■ Excerpted passage

Even if they leaves things as they are at the end of the film, I have to say that World War Z is right up there with all the favorite zombie films I have watched in the past.  You know, the ones you can watch over and over again and never get bored with.  That’s the kind of film World War Z is, a fun, gory zombie film that you just can’t get enough of and can be watched again and again without losing any of its flavor.

So, to close, I still feel sick and am still pretty darn nauseous – although I wasn’t made more so by the blood and guts of the film – but I was highly entertained by this film and would recommend it to all the lovers of the undead out there!

■ Listed entries
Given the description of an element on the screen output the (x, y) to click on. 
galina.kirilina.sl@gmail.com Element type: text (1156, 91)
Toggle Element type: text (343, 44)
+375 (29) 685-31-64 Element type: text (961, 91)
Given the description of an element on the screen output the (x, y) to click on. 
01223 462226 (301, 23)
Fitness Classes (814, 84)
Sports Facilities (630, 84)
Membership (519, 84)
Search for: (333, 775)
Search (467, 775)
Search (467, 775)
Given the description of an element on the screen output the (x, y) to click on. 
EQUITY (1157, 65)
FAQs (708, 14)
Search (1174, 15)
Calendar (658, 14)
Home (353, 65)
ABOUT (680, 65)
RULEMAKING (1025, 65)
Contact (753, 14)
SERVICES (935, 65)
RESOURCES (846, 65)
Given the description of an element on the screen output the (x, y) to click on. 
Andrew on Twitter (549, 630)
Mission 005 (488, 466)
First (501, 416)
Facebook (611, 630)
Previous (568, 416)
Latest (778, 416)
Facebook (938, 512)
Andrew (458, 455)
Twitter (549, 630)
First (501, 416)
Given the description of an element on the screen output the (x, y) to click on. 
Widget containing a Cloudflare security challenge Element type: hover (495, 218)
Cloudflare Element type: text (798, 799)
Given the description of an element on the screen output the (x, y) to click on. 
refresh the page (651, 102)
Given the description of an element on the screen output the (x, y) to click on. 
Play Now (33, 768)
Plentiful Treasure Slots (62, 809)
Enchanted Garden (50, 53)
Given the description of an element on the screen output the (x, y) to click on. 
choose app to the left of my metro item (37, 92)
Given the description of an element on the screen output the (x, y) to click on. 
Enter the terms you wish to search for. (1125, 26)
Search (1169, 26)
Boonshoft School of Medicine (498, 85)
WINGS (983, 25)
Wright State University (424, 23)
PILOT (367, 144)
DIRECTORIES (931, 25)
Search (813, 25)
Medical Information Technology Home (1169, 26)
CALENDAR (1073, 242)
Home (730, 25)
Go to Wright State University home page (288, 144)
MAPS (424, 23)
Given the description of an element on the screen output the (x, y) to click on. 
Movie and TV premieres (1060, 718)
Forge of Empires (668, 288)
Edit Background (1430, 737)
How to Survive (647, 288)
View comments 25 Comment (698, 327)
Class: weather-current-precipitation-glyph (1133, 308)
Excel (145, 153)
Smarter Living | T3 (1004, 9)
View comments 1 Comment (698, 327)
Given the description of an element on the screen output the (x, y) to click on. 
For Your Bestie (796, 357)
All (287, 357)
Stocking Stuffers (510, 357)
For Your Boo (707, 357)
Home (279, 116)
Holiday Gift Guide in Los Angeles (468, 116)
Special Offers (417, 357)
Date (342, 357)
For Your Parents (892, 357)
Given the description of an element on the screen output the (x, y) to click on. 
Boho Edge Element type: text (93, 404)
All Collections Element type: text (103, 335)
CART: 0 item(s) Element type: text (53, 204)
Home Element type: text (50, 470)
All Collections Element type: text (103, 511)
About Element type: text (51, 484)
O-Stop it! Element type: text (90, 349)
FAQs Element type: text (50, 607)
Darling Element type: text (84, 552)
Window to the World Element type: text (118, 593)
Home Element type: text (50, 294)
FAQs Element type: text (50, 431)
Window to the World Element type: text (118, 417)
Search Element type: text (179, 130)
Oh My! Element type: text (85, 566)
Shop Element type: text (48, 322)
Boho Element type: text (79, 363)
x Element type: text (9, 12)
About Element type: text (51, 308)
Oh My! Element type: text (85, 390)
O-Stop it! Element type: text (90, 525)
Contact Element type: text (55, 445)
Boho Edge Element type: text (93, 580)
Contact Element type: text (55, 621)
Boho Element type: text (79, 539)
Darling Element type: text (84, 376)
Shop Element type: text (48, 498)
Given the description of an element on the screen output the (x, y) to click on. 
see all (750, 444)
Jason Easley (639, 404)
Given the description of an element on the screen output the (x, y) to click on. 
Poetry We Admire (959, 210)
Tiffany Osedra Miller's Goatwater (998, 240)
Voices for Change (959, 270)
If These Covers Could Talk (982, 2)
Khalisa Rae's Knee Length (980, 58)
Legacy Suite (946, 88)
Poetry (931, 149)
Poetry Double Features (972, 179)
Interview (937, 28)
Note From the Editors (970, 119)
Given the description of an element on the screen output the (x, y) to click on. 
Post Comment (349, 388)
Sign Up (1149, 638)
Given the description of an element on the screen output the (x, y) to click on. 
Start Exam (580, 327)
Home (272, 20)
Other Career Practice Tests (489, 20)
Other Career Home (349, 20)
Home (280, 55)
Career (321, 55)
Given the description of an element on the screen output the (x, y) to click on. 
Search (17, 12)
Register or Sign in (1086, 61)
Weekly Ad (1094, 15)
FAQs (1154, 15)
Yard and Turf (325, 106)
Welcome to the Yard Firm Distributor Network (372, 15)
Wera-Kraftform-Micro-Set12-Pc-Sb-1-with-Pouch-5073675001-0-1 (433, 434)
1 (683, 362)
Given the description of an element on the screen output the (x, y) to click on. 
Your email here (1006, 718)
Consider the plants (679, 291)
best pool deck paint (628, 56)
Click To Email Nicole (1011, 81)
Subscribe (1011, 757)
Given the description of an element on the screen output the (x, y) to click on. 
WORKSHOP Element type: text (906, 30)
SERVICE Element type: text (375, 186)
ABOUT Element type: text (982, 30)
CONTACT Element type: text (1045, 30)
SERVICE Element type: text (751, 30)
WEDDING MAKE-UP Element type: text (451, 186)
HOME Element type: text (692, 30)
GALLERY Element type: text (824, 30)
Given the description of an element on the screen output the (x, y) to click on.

■ What this exercise asks
1) In the World War Z review, to whom does the writer recommend the film?
2) Rewrite the World War Z review between "Even if they" and "of its flavor.", inclusive, changing "bored" to "tired".

■ Solutions in order
1) The writer recommends it to all the lovers of the undead.

2)
Even if they leaves things as they are at the end of the film, I have to say that World War Z is right up there with all the favorite zombie films I have watched in the past.  You know, the ones you can watch over and over again and never get tired with.  That’s the kind of film World War Z is, a fun, gory zombie film that you just can’t get enough of and can be watched again and again without losing any of its flavor.